B. A locality that has obtained a certificate pursuant to § 56-265.4:4 shall (i) comply with all applicable laws and regulations for the provision of telecommunications services; (ii) make a reasonable estimate of the amount of all federal, state, and local taxes (including income taxes and consumer utility taxes) that would be required to be paid or collected for each fiscal year if the locality were a for-profit provider of telecommunications services, (iii) prepare reasonable estimates of the amount of any franchise fees and other state and local fees (including permit fees and pole rental fees), and right-of-way charges that would be incurred in each fiscal year if the locality were a for-profit provider of telecommunications services, (iv) prepare and publish annually financial statements in accordance with generally accepted accounting principles showing the results of operations of its provision of telecommunications services, and (v) maintain records demonstrating compliance with the provisions of this section that shall be made available for inspection and copying pursuant to the Virginia Freedom of Information Act (§ 2.2-3700 et seq.).

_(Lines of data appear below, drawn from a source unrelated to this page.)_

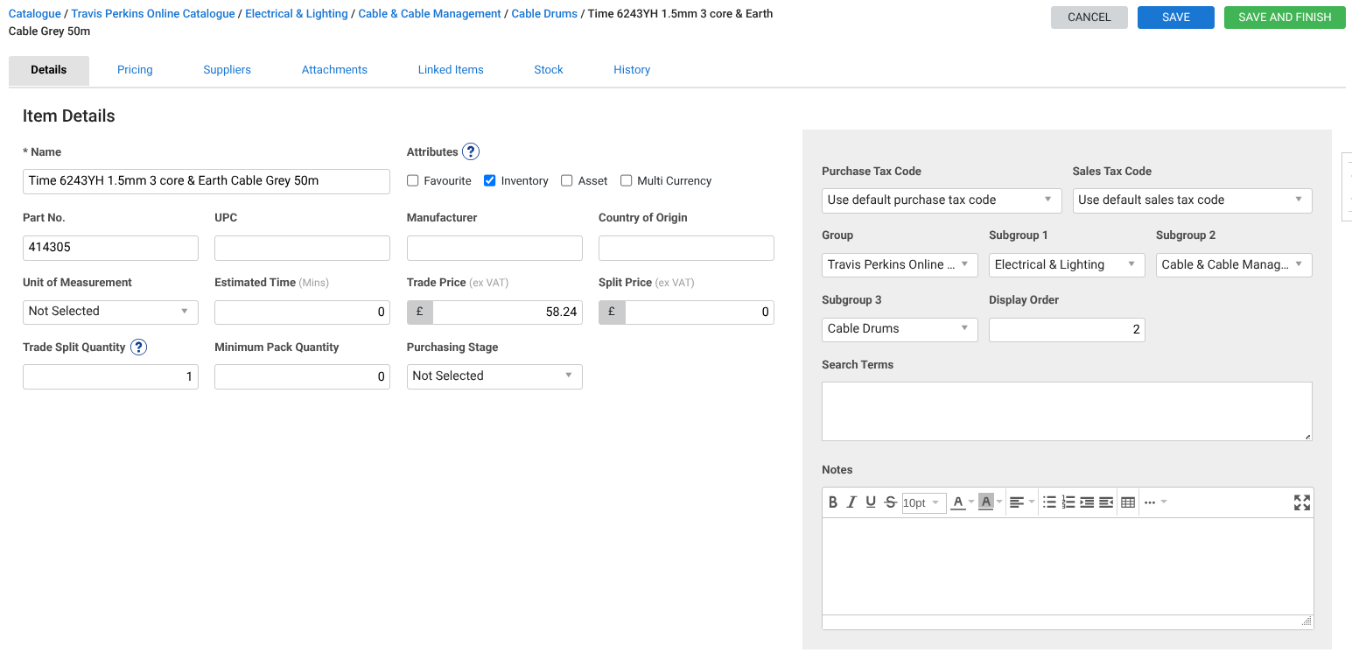The height and width of the screenshot is (667, 1352).
Task: Tick the Multi Currency checkbox
Action: (x=626, y=181)
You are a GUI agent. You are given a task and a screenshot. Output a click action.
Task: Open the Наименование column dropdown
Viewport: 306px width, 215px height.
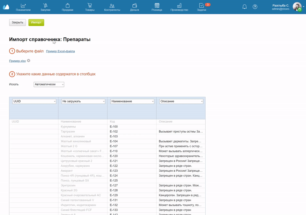point(132,101)
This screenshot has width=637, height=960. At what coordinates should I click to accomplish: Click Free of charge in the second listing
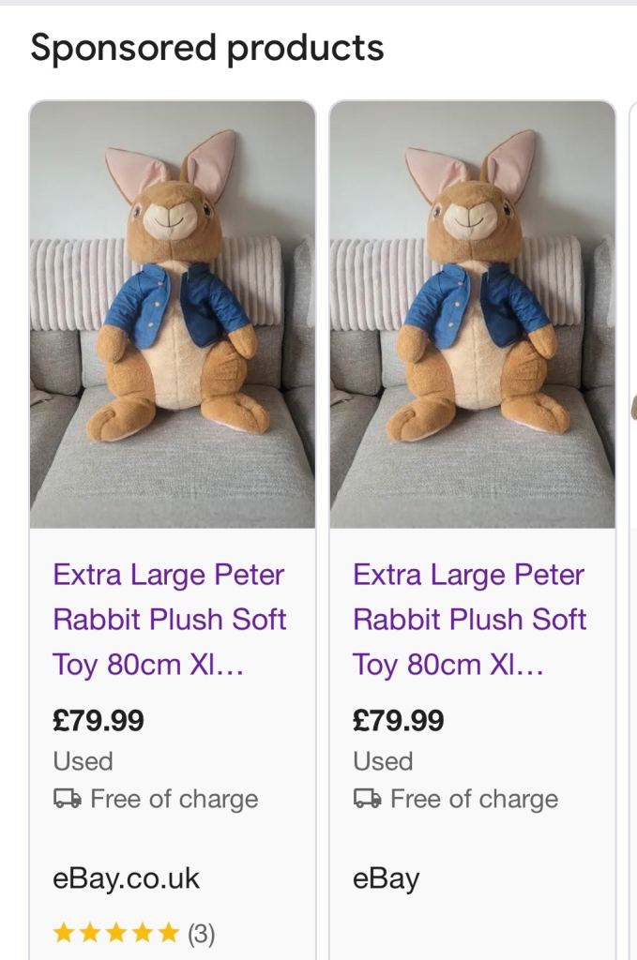tap(474, 799)
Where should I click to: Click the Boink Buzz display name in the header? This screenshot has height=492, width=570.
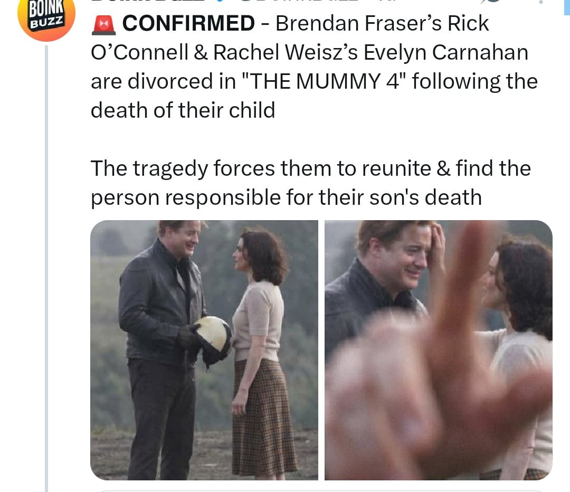[147, 1]
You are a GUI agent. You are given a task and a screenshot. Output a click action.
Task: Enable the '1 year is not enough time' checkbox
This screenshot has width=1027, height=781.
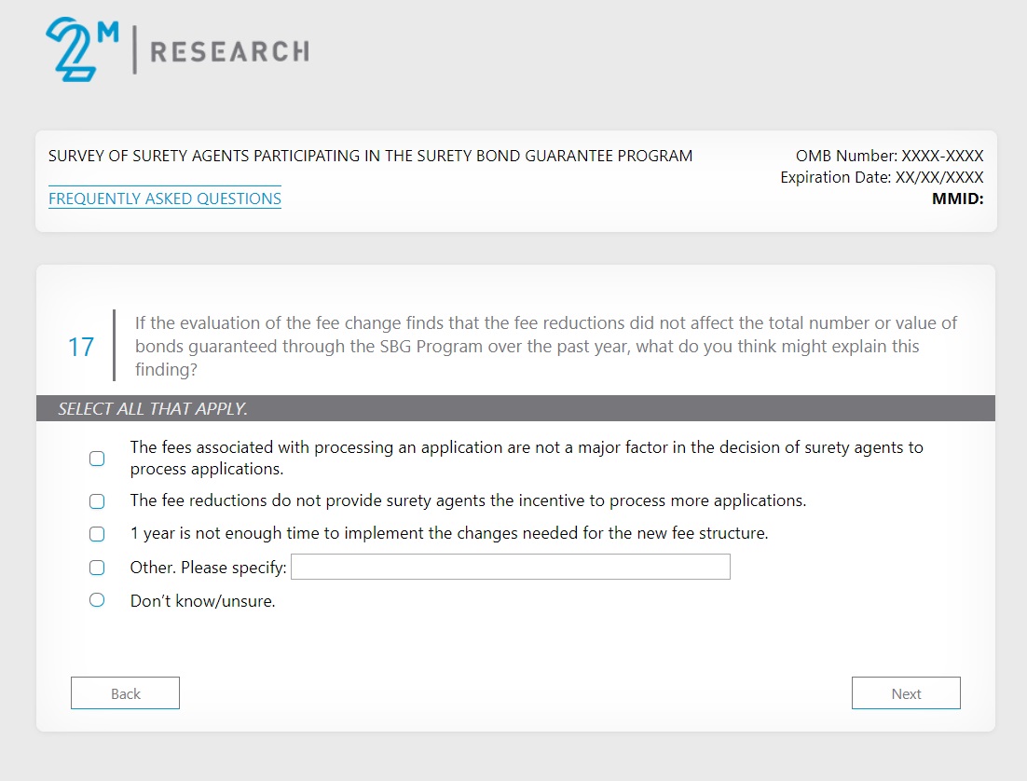click(x=97, y=534)
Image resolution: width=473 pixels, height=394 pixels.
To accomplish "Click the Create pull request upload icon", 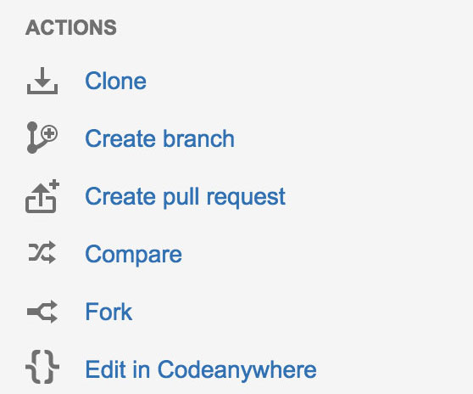I will pos(42,196).
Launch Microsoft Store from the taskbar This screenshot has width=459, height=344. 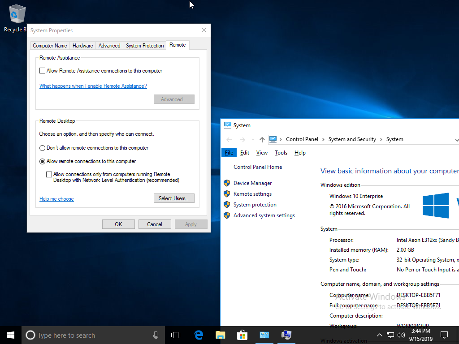pyautogui.click(x=242, y=335)
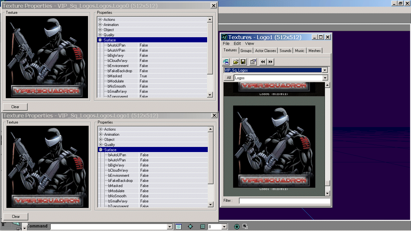This screenshot has width=411, height=231.
Task: Go to next group with forward arrows
Action: tap(270, 62)
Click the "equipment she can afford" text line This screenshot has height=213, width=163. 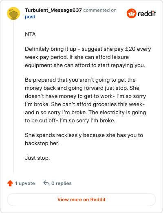(85, 65)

C. Each locality that has obtained a certificate pursuant to § 56-265.4:4 shall provide nondiscriminatory access to for-profit providers of telecommunications services on a first-come, first-served basis to rights-of-way, poles, conduits or other permanent distribution facilities owned, leased or operated by the locality unless the facilities have insufficient capacity for such access and additional capacity cannot reasonably be added to the facilities.

D. The prices charged and the revenue received by a locality for providing telecommunications services shall not be cross-subsidized by other revenues of the locality or affiliated entities, except (i) in areas where no offers exist from for-profit providers of such telecommunications services, or (ii) as permitted by the provisions of subdivision B 5 of § 56-265.4:4. The provisions of this subsection shall not apply to Internet access, broadband, information, and data transmission services provided by any locality providing telecommunications services on March 1, 2002.

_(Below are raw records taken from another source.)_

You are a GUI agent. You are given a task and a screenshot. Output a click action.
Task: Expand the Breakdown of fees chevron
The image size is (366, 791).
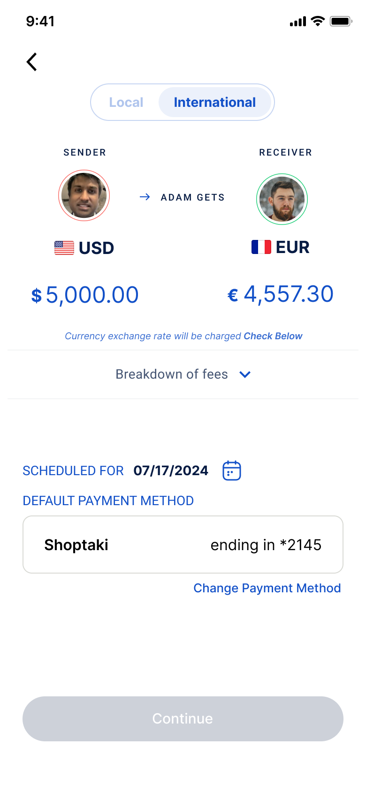click(245, 374)
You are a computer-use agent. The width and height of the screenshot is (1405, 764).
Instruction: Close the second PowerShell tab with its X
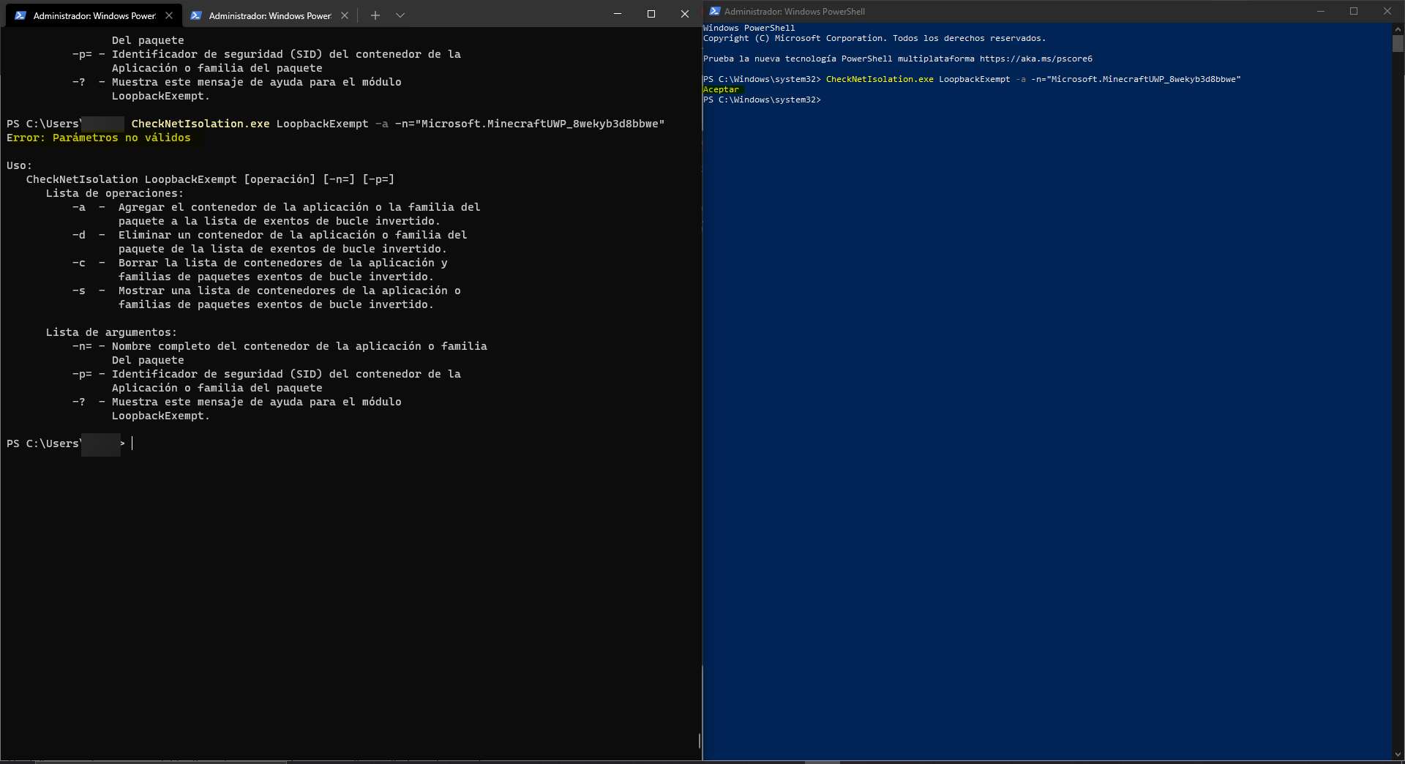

E. No locality providing such services shall acquire by eminent domain the facilities or other property of any telecommunications service provider to offer cable, telephone, data transmission or other information or online programming services.

F. Public records of a locality that has obtained a certificate pursuant to § 56-265.4:4, which records contain confidential proprietary information or trade secrets pertaining to the provision of telecommunications service, shall be exempt from disclosure under the Freedom of Information Act (§ 2.2-3700 et seq.). As used in this subsection, a public record contains confidential proprietary information or trade secrets if its acquisition by a competing provider of telecommunications services would provide the competing provider with a competitive benefit. However, the exemption provided by this subsection shall not apply to any authority created pursuant to the BVU Authority Act (§ 15.2-7200 et seq.).

G. As used in this section, "locality" shall mean any county, city, town, authority, or other governmental entity which provides or seeks to provide telecommunications services. Every locality shall comply with the requirements of § 56-265.4:4 or 56-484.7:1 unless otherwise specifically exempt. Any locality that has obtained a certificate pursuant to § 56-265.4:4, and which surrenders or transfers such certificate shall continue to remain subject to subsections C, D, and E if any substantial part of its telecommunications assets or operations are transferred to an entity in which the locality has the right to appoint board members, directors, or managers.

2002, cc. 479, 489; 2003, c. 720; 2005, c. 258; 2006, cc. 73, 76; 2010, cc. 117, 210; 2016, cc. 724, 725.